▶ _What the task asks_
Return the following records verbatim, every line unchanged.
>> Begin Provided records
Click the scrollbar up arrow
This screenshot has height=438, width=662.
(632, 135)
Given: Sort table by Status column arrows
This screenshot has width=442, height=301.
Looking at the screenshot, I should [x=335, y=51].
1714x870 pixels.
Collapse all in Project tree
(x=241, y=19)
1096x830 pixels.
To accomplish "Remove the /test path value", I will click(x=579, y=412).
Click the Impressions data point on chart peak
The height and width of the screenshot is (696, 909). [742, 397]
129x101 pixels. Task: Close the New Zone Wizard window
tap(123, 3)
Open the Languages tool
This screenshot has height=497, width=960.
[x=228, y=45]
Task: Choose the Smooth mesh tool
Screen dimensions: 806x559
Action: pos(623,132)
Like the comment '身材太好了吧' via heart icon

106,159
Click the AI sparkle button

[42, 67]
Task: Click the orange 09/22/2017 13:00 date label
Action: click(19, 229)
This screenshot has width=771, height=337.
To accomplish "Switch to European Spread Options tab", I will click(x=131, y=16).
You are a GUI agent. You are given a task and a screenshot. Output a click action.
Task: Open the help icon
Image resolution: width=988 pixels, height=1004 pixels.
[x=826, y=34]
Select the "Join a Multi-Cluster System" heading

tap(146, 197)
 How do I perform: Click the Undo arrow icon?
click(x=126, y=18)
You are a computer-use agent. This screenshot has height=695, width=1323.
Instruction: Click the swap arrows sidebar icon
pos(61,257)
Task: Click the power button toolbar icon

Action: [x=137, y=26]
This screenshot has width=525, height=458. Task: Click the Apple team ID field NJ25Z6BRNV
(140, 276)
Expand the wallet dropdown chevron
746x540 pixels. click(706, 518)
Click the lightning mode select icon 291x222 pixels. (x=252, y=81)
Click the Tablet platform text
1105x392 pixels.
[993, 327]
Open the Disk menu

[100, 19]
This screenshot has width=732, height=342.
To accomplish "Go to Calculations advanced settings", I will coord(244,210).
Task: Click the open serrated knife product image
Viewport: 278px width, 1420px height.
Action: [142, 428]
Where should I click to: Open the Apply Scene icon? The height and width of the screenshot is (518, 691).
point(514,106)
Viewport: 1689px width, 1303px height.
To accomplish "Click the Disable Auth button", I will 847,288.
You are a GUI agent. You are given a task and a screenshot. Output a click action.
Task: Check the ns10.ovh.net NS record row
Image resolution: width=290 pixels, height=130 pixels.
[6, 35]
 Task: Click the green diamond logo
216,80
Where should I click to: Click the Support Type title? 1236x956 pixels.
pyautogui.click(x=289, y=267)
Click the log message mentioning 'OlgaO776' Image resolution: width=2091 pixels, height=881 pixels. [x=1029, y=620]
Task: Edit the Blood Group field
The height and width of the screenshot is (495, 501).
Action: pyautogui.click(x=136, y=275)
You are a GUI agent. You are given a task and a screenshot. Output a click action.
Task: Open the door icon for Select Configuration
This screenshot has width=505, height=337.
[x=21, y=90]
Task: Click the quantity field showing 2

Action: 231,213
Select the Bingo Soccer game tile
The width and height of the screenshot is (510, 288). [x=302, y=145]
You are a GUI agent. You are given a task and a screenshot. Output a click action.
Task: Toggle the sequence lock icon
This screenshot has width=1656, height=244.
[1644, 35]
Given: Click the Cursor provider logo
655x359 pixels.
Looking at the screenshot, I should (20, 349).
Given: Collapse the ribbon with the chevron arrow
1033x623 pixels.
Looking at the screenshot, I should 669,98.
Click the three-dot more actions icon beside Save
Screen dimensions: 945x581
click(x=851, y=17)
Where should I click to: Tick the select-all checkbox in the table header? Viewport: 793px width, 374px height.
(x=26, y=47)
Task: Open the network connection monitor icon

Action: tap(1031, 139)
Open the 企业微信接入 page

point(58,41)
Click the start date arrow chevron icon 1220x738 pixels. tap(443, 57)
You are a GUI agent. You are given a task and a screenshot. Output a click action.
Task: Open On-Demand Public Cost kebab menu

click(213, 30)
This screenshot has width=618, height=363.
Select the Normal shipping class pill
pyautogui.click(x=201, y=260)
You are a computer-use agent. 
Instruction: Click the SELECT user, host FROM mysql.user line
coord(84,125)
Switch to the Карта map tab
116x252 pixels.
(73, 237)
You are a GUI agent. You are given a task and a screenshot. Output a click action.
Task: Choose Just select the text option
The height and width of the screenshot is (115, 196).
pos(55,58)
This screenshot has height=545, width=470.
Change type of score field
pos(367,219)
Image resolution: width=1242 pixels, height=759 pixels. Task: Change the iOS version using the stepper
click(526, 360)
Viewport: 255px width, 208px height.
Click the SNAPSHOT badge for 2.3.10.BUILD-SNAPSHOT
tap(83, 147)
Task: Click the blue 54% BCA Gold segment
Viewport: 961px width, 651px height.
>> End Provided records
▶ _Exercise output_
Click the scrollbar up arrow
This screenshot has height=438, width=662.
(632, 135)
Given: Sort table by Status column arrows
This screenshot has width=442, height=301.
Looking at the screenshot, I should [x=335, y=51].
1714x870 pixels.
Collapse all in Project tree
(x=241, y=19)
1096x830 pixels.
To accomplish "Remove the /test path value", I will click(x=579, y=412).
Click the Impressions data point on chart peak
The height and width of the screenshot is (696, 909). [742, 397]
129x101 pixels. Task: Close the New Zone Wizard window
tap(123, 3)
Open the Languages tool
This screenshot has height=497, width=960.
[x=228, y=45]
Task: Choose the Smooth mesh tool
Screen dimensions: 806x559
Action: pos(623,132)
Like the comment '身材太好了吧' via heart icon

106,159
Click the AI sparkle button

[42, 67]
Task: Click the orange 09/22/2017 13:00 date label
Action: click(19, 229)
This screenshot has width=771, height=337.
To accomplish "Switch to European Spread Options tab", I will click(x=131, y=16).
You are a GUI agent. You are given a task and a screenshot. Output a click action.
Task: Open the help icon
Image resolution: width=988 pixels, height=1004 pixels.
[x=826, y=34]
Select the "Join a Multi-Cluster System" heading

tap(146, 197)
 How do I perform: Click the Undo arrow icon?
click(x=126, y=18)
You are a computer-use agent. This screenshot has height=695, width=1323.
Instruction: Click the swap arrows sidebar icon
pos(61,257)
Task: Click the power button toolbar icon

Action: [x=137, y=26]
This screenshot has width=525, height=458. Task: Click the Apple team ID field NJ25Z6BRNV
(140, 276)
Expand the wallet dropdown chevron
746x540 pixels. click(706, 518)
Click the lightning mode select icon 291x222 pixels. (x=252, y=81)
Click the Tablet platform text
1105x392 pixels.
[993, 327]
Open the Disk menu

[100, 19]
This screenshot has width=732, height=342.
To accomplish "Go to Calculations advanced settings", I will coord(244,210).
Task: Click the open serrated knife product image
Viewport: 278px width, 1420px height.
Action: [142, 428]
Where should I click to: Open the Apply Scene icon? The height and width of the screenshot is (518, 691).
point(514,106)
Viewport: 1689px width, 1303px height.
To accomplish "Click the Disable Auth button", I will 847,288.
You are a GUI agent. You are given a task and a screenshot. Output a click action.
Task: Check the ns10.ovh.net NS record row
Image resolution: width=290 pixels, height=130 pixels.
[6, 35]
 Task: Click the green diamond logo
216,80
Where should I click to: Click the Support Type title? 1236x956 pixels.
pyautogui.click(x=289, y=267)
Click the log message mentioning 'OlgaO776' Image resolution: width=2091 pixels, height=881 pixels. [x=1029, y=620]
Task: Edit the Blood Group field
The height and width of the screenshot is (495, 501).
Action: pyautogui.click(x=136, y=275)
You are a GUI agent. You are given a task and a screenshot. Output a click action.
Task: Open the door icon for Select Configuration
This screenshot has width=505, height=337.
[x=21, y=90]
Task: Click the quantity field showing 2

Action: 231,213
Select the Bingo Soccer game tile
The width and height of the screenshot is (510, 288). [x=302, y=145]
You are a GUI agent. You are given a task and a screenshot. Output a click action.
Task: Toggle the sequence lock icon
This screenshot has width=1656, height=244.
[1644, 35]
Given: Click the Cursor provider logo
655x359 pixels.
Looking at the screenshot, I should (20, 349).
Given: Collapse the ribbon with the chevron arrow
1033x623 pixels.
Looking at the screenshot, I should 669,98.
Click the three-dot more actions icon beside Save
Screen dimensions: 945x581
click(x=851, y=17)
Where should I click to: Tick the select-all checkbox in the table header? Viewport: 793px width, 374px height.
(x=26, y=47)
Task: Open the network connection monitor icon

Action: tap(1031, 139)
Open the 企业微信接入 page

point(58,41)
Click the start date arrow chevron icon 1220x738 pixels. tap(443, 57)
You are a GUI agent. You are given a task and a screenshot. Output a click action.
Task: Open On-Demand Public Cost kebab menu

click(213, 30)
This screenshot has width=618, height=363.
Select the Normal shipping class pill
pyautogui.click(x=201, y=260)
You are a computer-use agent. 
Instruction: Click the SELECT user, host FROM mysql.user line
coord(84,125)
Switch to the Карта map tab
116x252 pixels.
(73, 237)
You are a GUI agent. You are given a task and a screenshot. Output a click action.
Task: Choose Just select the text option
The height and width of the screenshot is (115, 196).
pos(55,58)
This screenshot has height=545, width=470.
Change type of score field
pos(367,219)
Image resolution: width=1242 pixels, height=759 pixels. Task: Change the iOS version using the stepper
click(526, 360)
Viewport: 255px width, 208px height.
Click the SNAPSHOT badge for 2.3.10.BUILD-SNAPSHOT
tap(83, 147)
Task: Click the blue 54% BCA Gold segment
Viewport: 961px width, 651px height.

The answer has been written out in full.